→ **Задача 1**:
Ответьте на вопросы по отрывку:
(а) В каком городе автор дважды учился?
(б) В какой город автор возвращался спустя время?
(в) Какими качествами, согласно отрывку, следовало обладать, чтобы соответствовать требованиям работодателя в мегаполисе?
→ **Задача 2**:
Определите, соответствуют ли отрывку следующие утверждения, и подтвердите каждый ответ точной цитатой:
(а) Бабушка автора советовала внукам учить корейский язык.
(б) В Москве 21-го века автор устраивался на работу с помощью друзей.
(в) Скрытая духовная жизнь исполнителя волнует окружающих.

III. СТРАСТИ  ПО  МЕБИУСУ

          Насчет «как» и «зачем» жить, мы ответим ниже, а насчет «куда», вариант мог быть только один. Поскольку мы, коре сарам, были  и есть русские или российские корейцы, то раз мы отсекли от себя первую, корейскую часть, то у нас оставалась вторая, русская, и значит, жить можно было, двигаясь неуклонно «в русское», что мы собственно и делали. А именно, возвращались во время или после распада СССР в Россию, там обустраивались, принимали национальные традиции, православную веру, не говоря уже о языке. Здесь вновь поневоле вспоминается детство. Забудьте, забудьте корейский язык! – твердила моя деспотичная бабушка, – никуда он вас не приведет! Учите только русский! Он вас спасет и прокормит! И она, мудрая, прагматичная – ничего что хвост, ничего что уродство, главное выжить! – была как всегда права. Я много раз уезжал в Россию, в Москву, где дважды учился, но почему-то опять, спустя время, возвращался в Алма-Ату.  Попытаюсь объяснить почему.
          Возвращаясь вновь в ту же Москву 21-го века, устраиваясь с помощью друзей на работу, привыкая и обживаясь, я в первую очередь понимал, как любой инородец, что главное для меня было обрести соответствие, соответствие русскому миру и жизни. А это значит, здесь так и хочется над собой ностальгически подшутить: научиться пить водку, буянить и драться, читать стихи проходящим мимо женщинам, влюбляться в них, заводить с ними отношения, трезветь и тосковать по бесконечности, в тоске улетать на Луну, возвращаться, опять заливать вином свои каверны, на утро,  опохмеляясь, надрывно читать стихи, но уже себе самому, и так по кругу…  
          А если  всерьез, говоря о больших городах, мегаполисах, то в первую очередь следовало соответствовать вненациональным требованиям твоего работодателя, то есть, быть исполнительным, точным, техничным, по сути, превратиться в робота, голема, безукоризненно выполняющего любые указания начальника. И тогда будут деньги, карьера, крепкий быт, устойчивое движение по внешней, общественной поверхности жизни, а что касается другой поверхности, обратной и внутренней, то это приятель, увы, сугубо твои проблемы. И тогда со временем ты начинаешь тосковать по той своей сокрытой духовной жизни, которая никого абсолютно не волнует, ведь для всех ты всего лишь функция, исполнитель, но без которой ты, все-таки человек, хиреешь, угасаешь и задыхаешься.

→ **Собранные данные**:
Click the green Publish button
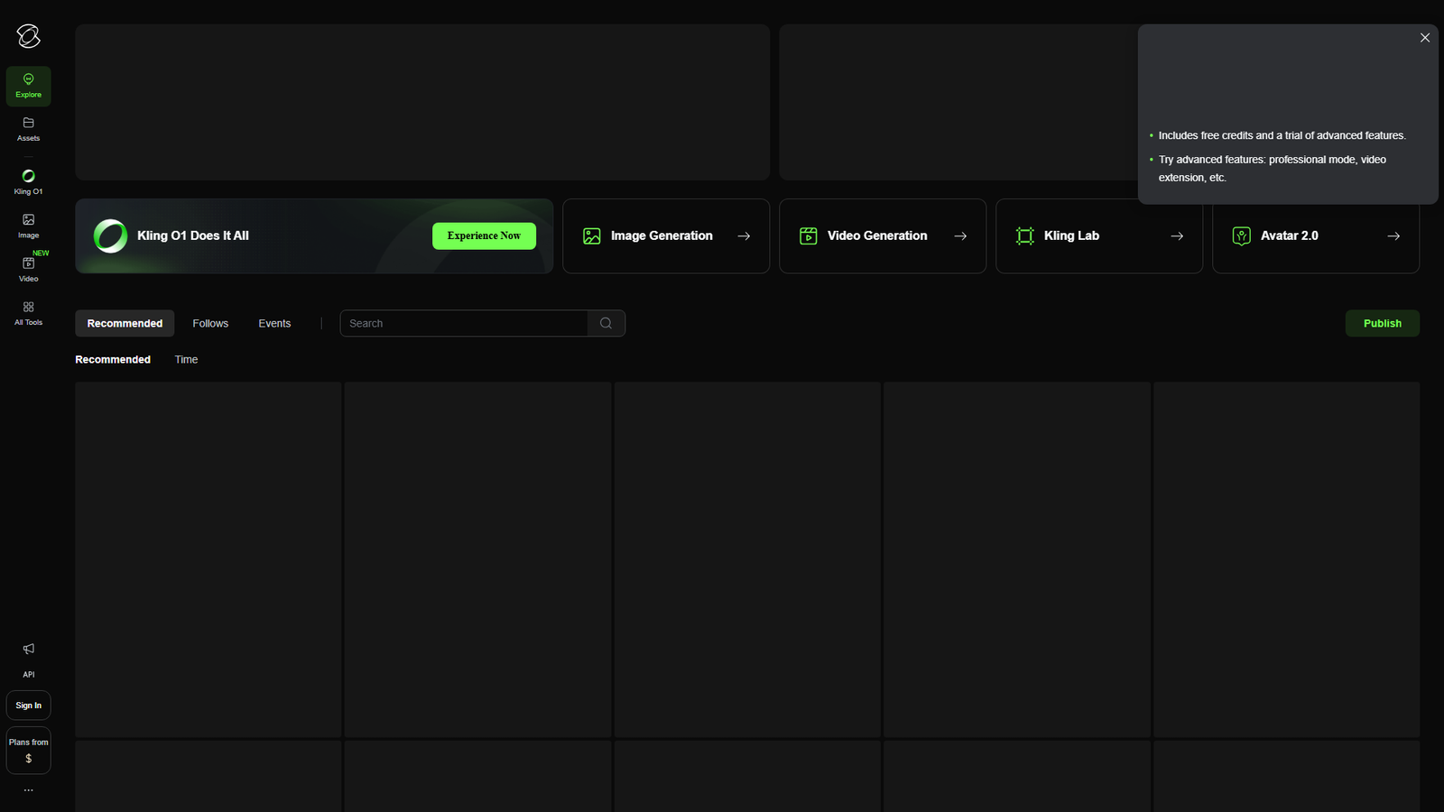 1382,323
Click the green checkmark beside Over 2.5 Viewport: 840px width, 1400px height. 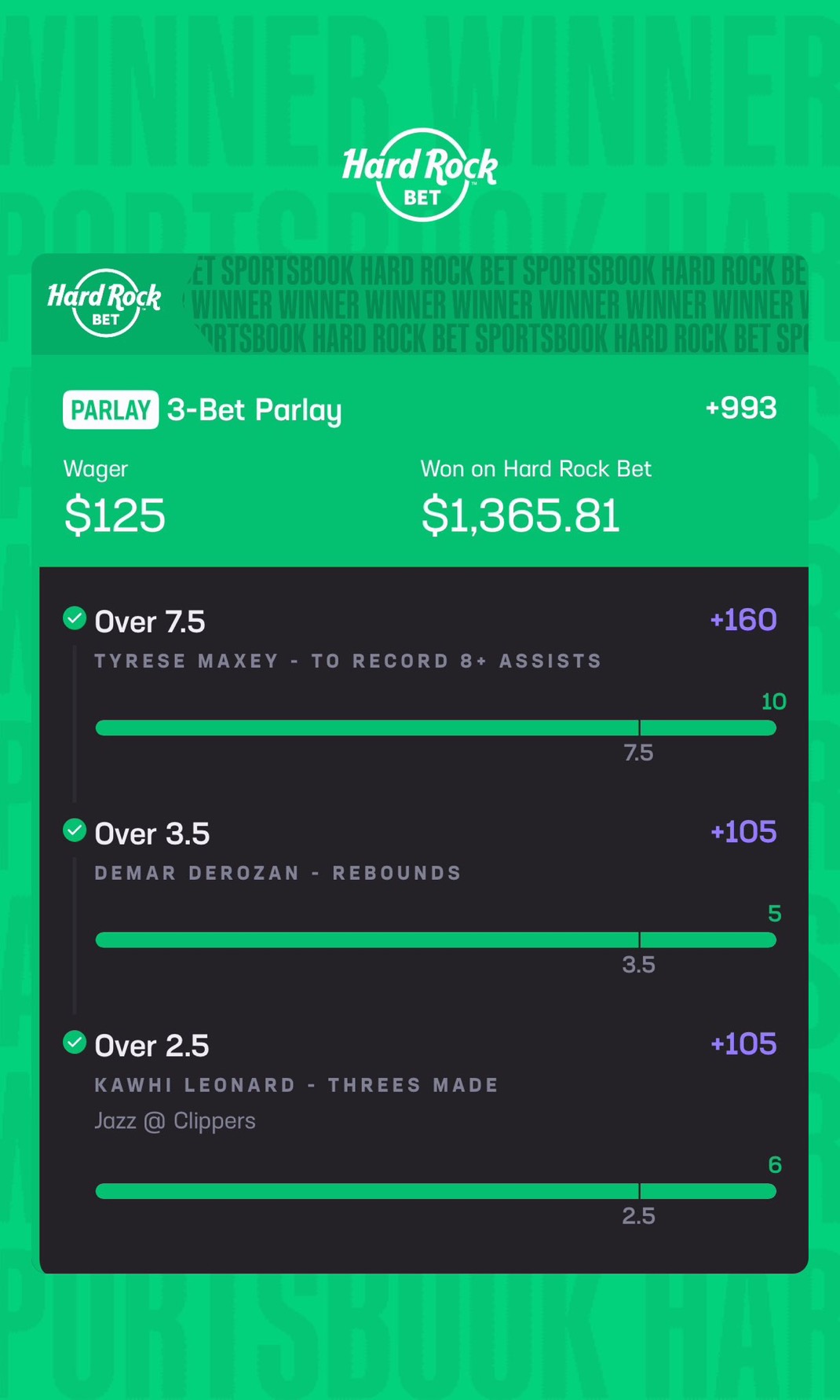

→ **Письменный ответ 1**:
(а) В Москве.
(б) В Алма-Ату.
(в) Быть исполнительным, точным, техничным.

→ **Письменный ответ 2**:
(а) Нет: «Забудьте, забудьте корейский язык!»
(б) Да: «устраиваясь с помощью друзей на работу».
(в) Нет: «которая никого абсолютно не волнует».